Queen doth protest too much. It’s time for Brian May and Roger Taylor to ditch their increasingly tiresome roles as fervent apologists for this famous band’s latest incarnation.
There’s no reason to be sorry, no need to roll out the excuses and no merit in reinforcing the party line that Adam Lambert was never meant to replace Freddy Mercury. We know. It’s old news. Let’s move on.
Be honest – the ‘new boy’ is the best thing that’s happened to this wobbling heritage act in decades. This fabulously extravagant arena show offers a glorious fusion of the past, the present and, whisper it, the future.
Lambert must cringe at the lazy comparisons that have blighted his troubled coronation and yet his well-honed cabaret act is the perfect extension of Mercury’s camp flamboyance.
There were some here actually willing the former American Idol to fail, such is the devotion to his late predecessor’s memory, but even the most hard-hearted cynics were forced to accept the 32-year-old has breathed new life into an ailing brand.
Paul Rodgers unconvincingly fronted the theatrical Queen five years ago – the accomplished blues rock legend in no position to emulate Mercury at his most eccentric. Lambert, by contrast, treads the fine line between imitation and evolution with a careful respect that does the endearing American great credit.

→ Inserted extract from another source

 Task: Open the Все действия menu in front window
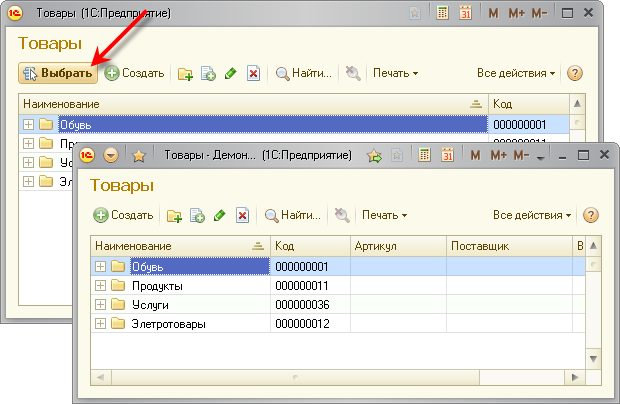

Tellingly, however, it was not until the beaming singer lay supping Champagne on a chaise longue – the fawning May by his side – that he finally hit his stride.

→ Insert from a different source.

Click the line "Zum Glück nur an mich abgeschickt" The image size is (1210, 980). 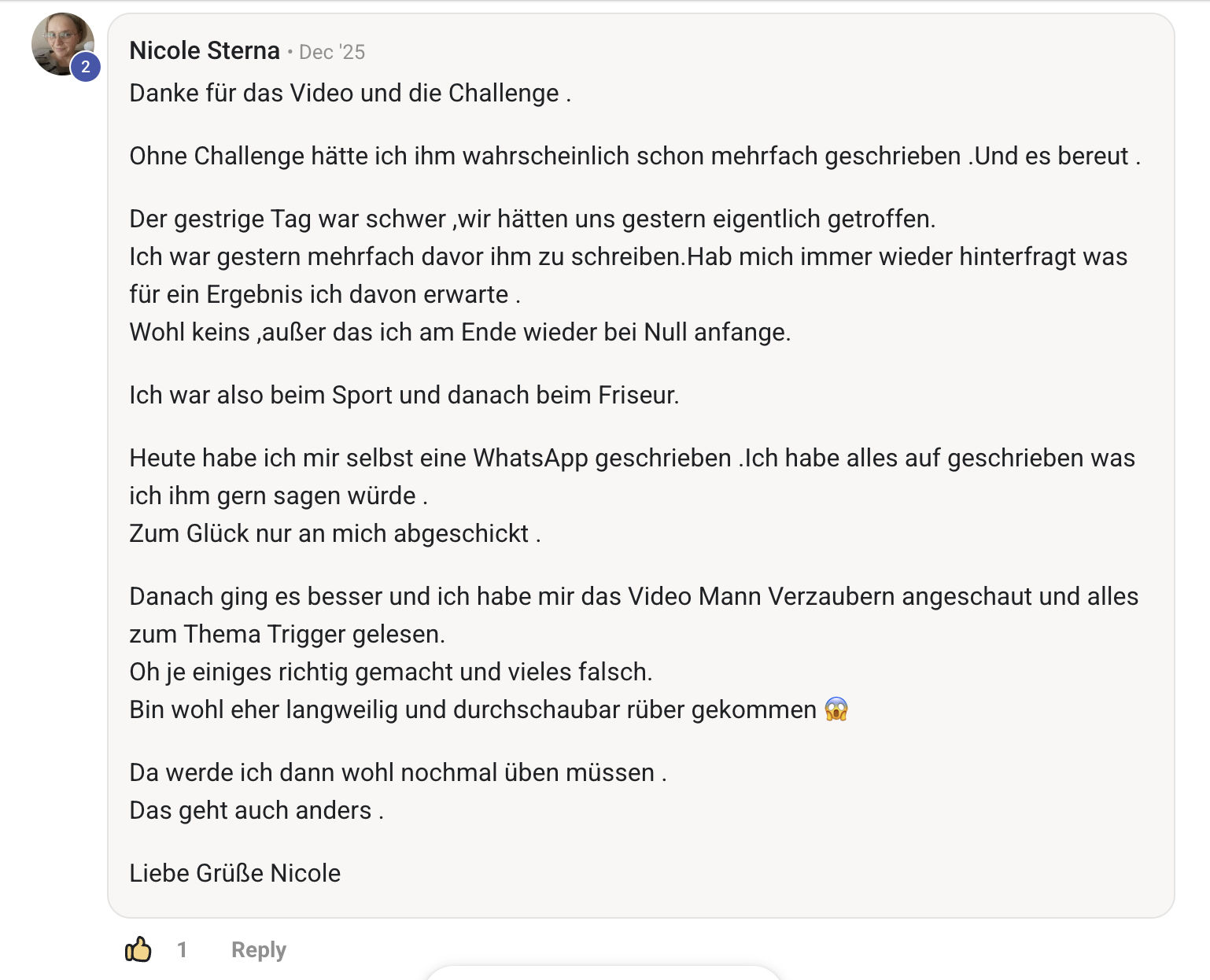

Hesitant renditions of One Vision, I Want It All and Another One Bites The Dust were a distant memory by the time Lambert lapped it up as the stereotypical Killer Queen.
Realising the heir apparent was winning over Newcastle’s initially suspicious subjects, May and Taylor sensibly shared the spotlight during an intriguing mid section.
The former delivered a heartfelt rendition of Fog On the Tyne before the latter joined forces with drummer son Rufus to take the lead on A Kind Of Magic. Sandwiched in between was the bizarre Oompa Loompa-like version of ’39 as a spaced out May indulged his wackier side.
By now Lambert was a big miss. Ironically his return coincided with a blistering version of Under Pressure: maybe he had been but 70 minutes into the first show of Queen’s UK tour confidence appeared to course through the Indiana-born entertainer.
An affecting ‘duet’ alongside a big screen Mercury only served to enhance a growing reputation as Bohemian Rhapsody brought down the curtain on an anthem-fuelled main set.
Lambert’s crowning glory was a fist-pumping blast of We Are The Champions but his victory against all odds had long since been secured. This is Queen in 2015. Get over it.